At the same time, let's take the words of John Robert Lewis, who sat with us on this floor for more than 27 years, and in his last life he said to all of us, the Congressional Black Caucus, that is what we are going to do, carry on. We are going to carry on to make sure that we bring transformative--transformative--legislation, not only to the American people but to African Americans and people of color to change their lives forever. That is what Build Back is, and that is what the bipartisan bill is. We will work to make sure we cross the T's and dot the I's. Carry on.

Mr. Speaker, as a senior member of the Committees on the Judiciary, on Homeland Security, and on the Budget, and the Congressional Black Caucus, I am pleased to co-anchor this Congressional Black Caucus Special Order with my colleague, the distinguished gentleman from New York, Congressman Ritchie Torres.

I thank the Chair of the CBC, Congresswoman Beatty of Ohio, for organizing this Special Order to discuss the reasons why the CBC strongly supports the $1.75 billion Build Back Better Act conceived and advanced by President Biden and House Democrats to support visionary and transformative investments in the health, well-being, and financial security of America's workers and families.

Over the next hour, several of our colleagues will share their perspectives on why it is essential that we ``go big'' in building back better to our nation and all of its people have the opportunities and resources to compete and win in the changing global economy of the 21st century.

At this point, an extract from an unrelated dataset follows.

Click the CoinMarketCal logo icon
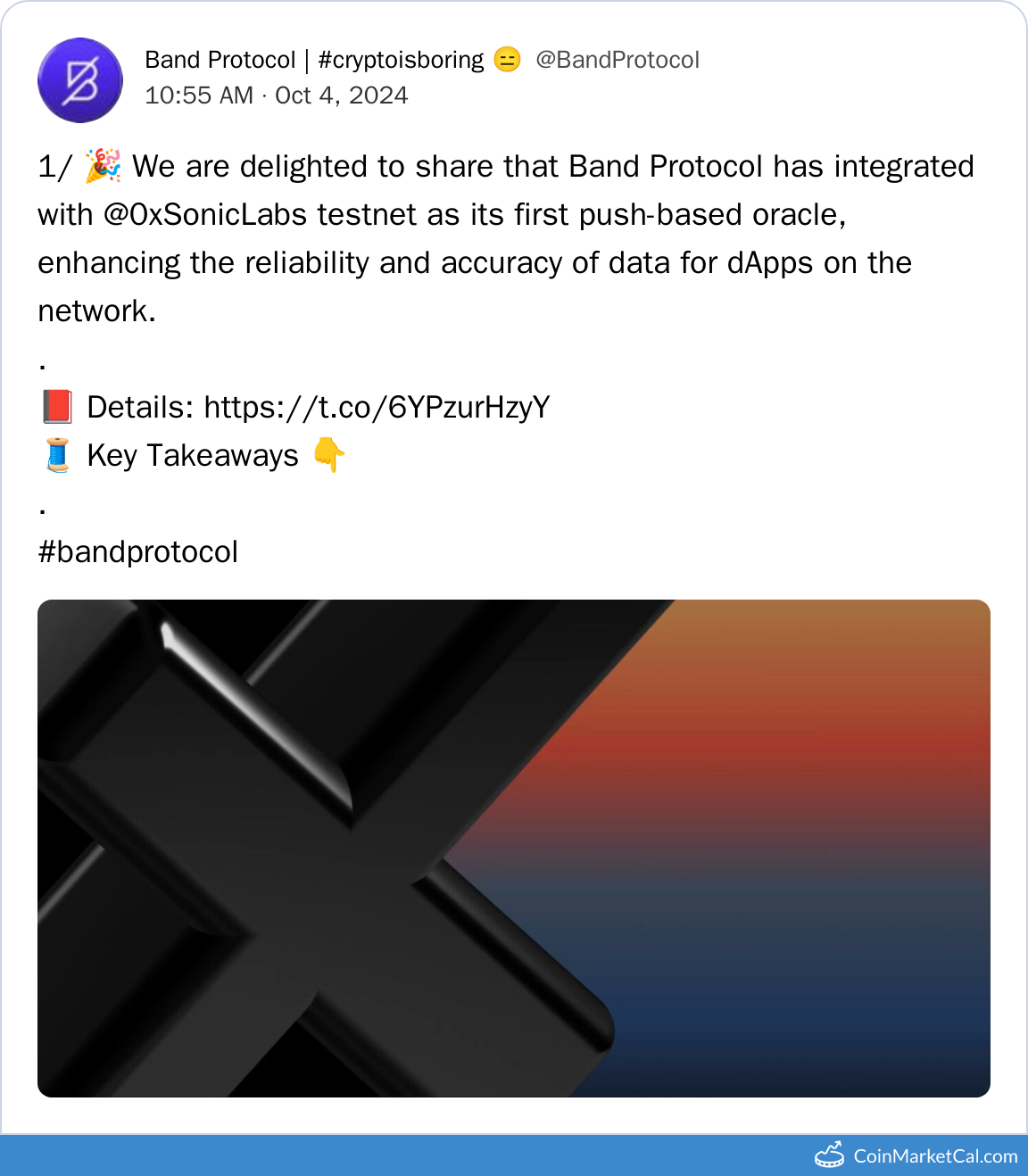The image size is (1028, 1176). [x=830, y=1155]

Mr. Speaker, it is often said that the federal budget is an expression of the nation's values and the investments made to Build America Back Better are a clear declaration of congressional Democrats' commitment to ensuring that our government, our economy, and our systems work For The People.

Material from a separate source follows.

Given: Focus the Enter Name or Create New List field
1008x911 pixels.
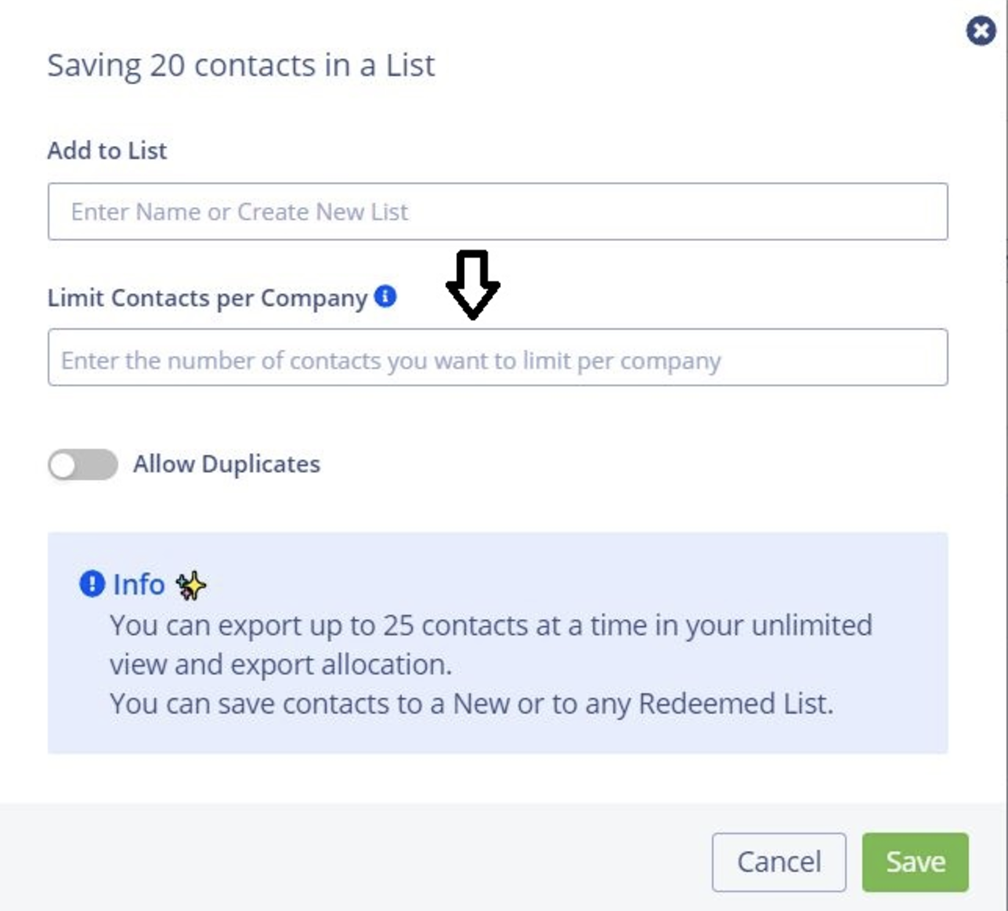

Mr. Speaker, these long-overdue investments in America's future will be felt in every corner of the country and across every sector of American life, building on the success of the American Rescue Plan, accommodating historic infrastructure investments in the legislative pipeline, and addressing longstanding deficits in our communities by ending an era of chronic underinvestment so we can emerge from our current crises a stronger, more equitable nation.

Mr. Speaker, the bipartisan action we took in February 2021 when we passed the American Rescue Plan was a giant step in the right direction, but it was a targeted response to the immediate and urgent public health and economic crises; it was not a long-term solution to many of the pressing challenges facing our nation that have built up over decades of disinvestment in our nation and its people in every region and sector of the country.

We simply can no longer afford the costs of neglect and inaction; the time to act is now.

The Build Back Better Act makes the transformative investments that we need to continue growing our economy, lower costs for working families, and position the United States as a global leader in innovation and the jobs of the future.

This $1.75 trillion gross investment will build on the successes of the American Rescue Plan and set our nation on a path of fiscal responsibility and broadly shared prosperity for generations to come.

The Build Back Better Act will provide resources to improve our education, health, and child care systems, invest in clean energy and sustainability, address the housing crisis, and more; all while setting America up to compete and win in the decades ahead.

The Build Back Better Act is paid for by ensuring that the wealthy and big corporations are paying their fair share and Americans making less than $400,000 a year will not see their taxes increase by a penny.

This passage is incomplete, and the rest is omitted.